Since the implementation with lighttpd seems too complicated to me (certificates have to be converted at least) I would like to replace lighttpd with uhttpd.
Are there any problems here (e.g. with Foris) or is it simply a package swap?

Many thanks in advance.

salty · February 12, 2024, 12:16am

lighttpd and acme-dnsapi work perfectibility fine together without any conversion. What have you tried?

EricHughes · February 12, 2024, 11:47am

Hello salty,

thanks for reply.

I find the Turris guide super cumbersome.

Then I have the following documentation with the corresponding certificate conversion because lighttpd apparently expects .pem certificates.

How did you implement it?

Where in the lighttpd config do I refer to the acme dir? I only have the certificates as .cer .csr and the key.

Greetings

Addendum:
This is a wildcard certificate which I also want to use on other OpenWrt devices. That’s why uhttpd would be the right choice and there is an option in acme to use the certificate for uttpd. Then I would have it directly in the correct format for the other devices.
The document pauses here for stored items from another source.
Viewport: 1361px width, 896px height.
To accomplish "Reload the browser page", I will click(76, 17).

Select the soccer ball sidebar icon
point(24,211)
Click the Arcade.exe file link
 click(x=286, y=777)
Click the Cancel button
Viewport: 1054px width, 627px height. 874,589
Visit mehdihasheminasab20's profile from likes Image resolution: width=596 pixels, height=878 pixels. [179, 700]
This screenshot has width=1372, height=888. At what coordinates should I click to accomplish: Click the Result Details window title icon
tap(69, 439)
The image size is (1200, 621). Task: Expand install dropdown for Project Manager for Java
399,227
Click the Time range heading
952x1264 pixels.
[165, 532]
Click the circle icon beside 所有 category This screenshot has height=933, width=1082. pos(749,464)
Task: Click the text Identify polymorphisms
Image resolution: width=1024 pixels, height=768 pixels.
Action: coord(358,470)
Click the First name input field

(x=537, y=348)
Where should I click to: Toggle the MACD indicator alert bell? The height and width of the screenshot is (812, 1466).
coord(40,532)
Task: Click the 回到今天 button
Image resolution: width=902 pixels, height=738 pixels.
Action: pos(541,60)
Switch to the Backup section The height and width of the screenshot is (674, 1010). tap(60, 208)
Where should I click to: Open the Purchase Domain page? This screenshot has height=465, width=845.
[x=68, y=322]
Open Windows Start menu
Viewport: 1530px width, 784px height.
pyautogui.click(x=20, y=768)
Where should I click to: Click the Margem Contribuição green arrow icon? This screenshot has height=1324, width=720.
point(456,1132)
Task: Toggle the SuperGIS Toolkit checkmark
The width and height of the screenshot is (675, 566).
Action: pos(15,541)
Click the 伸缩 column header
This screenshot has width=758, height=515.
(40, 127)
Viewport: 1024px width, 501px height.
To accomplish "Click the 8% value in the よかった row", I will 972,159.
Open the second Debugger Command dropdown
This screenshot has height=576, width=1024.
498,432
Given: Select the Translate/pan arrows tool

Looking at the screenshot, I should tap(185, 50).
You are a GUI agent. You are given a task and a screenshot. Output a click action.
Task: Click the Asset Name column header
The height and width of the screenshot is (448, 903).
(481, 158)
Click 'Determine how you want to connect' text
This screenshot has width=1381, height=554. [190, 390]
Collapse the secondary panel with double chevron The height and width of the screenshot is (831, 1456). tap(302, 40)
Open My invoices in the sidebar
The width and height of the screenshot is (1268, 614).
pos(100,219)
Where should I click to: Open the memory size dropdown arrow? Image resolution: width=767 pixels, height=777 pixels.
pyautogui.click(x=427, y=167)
hagrid · February 12, 2024, 12:22pm

/etc/config/acme

config acme
        option state_dir '/etc/acme'
        option account_email 'name.surname@example.com'
        option debug '0'

config cert 'main'
        option keylength 'ec-256'
        list domains 'router.example.com'    # subjectName
        list domains 'srv1.example.com'    # subjectAltName
        list domains 'srv2.example.com'    # subjectAltName
        option enabled '1'
        option validation_method 'dns'
        option dns 'dns_<provider>'   # see https://github.com/acmesh-official/acme.sh/wiki/dnsapi for list of options
        list credentials '<XX>_Username="<username>"'
        list credentials '<XX>_Password="<password>"'
        option use_staging '0'

Updater and lighttpd modifications for SSL support
Updater configuration
/etc/updater/conf.d/lighttpd-ssl-acme.lua

Uninstall("lighttpd-https-cert", { priority = 60 })
Install("lighttpd-mod-openssl")

Lighttpd SSL configuration
/etc/lighttpd/conf.d/39-ssl-acme.conf

ssl.pemfile = "/etc/acme/www.example.com_ecc/fullchain.cer"
ssl.privkey = "/etc/acme/www.example.com_ecc/www.example.com.key"
ssl.openssl.ssl-conf-cmd = (
  "MinProtocol" => "TLSv1.2",
  "Options" => "-ServerPreference",
  "CipherString" => "ECDHE+AESGCM:ECDHE+AES256:CHACHA20:!SHA1:!SHA256:!SHA384"
)

$SERVER["socket"] == ":443" {
  ssl.engine = "enable"
}

$SERVER["socket"] == "[::]:443" {
  ssl.engine = "enable"
}

Nothing more, nothing less. Don’t forget to run the pkgupdate to remove lighttpd-https-cert and install lighttpd-mod-openssl, and in the end restart the lighttpd.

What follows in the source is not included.